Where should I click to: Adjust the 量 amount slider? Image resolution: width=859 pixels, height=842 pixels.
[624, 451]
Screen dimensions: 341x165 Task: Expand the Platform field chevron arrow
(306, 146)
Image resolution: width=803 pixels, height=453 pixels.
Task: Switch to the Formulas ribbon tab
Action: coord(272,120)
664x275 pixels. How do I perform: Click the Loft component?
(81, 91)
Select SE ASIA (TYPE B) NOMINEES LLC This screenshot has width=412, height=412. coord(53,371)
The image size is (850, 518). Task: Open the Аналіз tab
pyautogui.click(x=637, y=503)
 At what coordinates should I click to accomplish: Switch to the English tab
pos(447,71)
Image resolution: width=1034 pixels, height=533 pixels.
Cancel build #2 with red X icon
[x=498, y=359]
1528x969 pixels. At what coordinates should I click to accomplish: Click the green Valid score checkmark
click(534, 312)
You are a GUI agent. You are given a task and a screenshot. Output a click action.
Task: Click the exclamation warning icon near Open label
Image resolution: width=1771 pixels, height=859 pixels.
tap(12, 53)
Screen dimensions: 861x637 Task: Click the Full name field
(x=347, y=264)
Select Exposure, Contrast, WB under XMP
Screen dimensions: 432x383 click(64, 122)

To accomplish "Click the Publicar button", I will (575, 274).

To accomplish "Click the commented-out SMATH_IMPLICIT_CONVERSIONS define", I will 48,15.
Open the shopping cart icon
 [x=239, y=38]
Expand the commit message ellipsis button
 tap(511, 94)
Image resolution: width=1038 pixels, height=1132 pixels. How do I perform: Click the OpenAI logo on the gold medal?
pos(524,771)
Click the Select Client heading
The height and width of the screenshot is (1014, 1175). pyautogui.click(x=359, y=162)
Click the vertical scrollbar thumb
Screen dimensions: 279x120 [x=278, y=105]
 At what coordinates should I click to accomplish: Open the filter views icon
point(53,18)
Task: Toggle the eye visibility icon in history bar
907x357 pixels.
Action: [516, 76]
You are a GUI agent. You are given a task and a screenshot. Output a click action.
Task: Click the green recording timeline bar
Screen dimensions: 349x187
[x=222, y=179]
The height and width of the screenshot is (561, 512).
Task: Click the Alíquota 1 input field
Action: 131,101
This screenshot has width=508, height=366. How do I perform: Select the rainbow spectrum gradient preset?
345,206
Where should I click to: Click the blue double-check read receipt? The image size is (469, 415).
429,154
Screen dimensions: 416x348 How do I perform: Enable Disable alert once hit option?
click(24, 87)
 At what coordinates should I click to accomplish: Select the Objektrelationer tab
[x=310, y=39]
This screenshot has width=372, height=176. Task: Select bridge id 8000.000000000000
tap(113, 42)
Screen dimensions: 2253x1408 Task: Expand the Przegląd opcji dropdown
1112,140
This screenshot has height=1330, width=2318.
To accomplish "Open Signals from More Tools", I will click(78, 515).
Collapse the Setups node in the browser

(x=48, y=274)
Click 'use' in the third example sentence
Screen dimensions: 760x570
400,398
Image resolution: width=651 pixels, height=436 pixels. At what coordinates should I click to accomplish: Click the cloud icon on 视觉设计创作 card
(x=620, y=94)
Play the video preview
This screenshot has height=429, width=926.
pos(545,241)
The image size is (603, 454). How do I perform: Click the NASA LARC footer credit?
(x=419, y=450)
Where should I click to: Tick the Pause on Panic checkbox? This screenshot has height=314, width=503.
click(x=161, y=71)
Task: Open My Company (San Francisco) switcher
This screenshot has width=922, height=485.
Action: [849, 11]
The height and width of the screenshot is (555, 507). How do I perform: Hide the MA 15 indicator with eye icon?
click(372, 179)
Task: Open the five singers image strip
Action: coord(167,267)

================================

## What this task involves:
Gather each line of the listing that contains the word "size", and copy every such line in full.

## Finished task:
The image size is (850, 518). Task: Open the Аналіз tab
Where should I click to: Click the blue double-check read receipt? The image size is (469, 415).
The image size is (603, 454). How do I perform: Click the NASA LARC footer credit?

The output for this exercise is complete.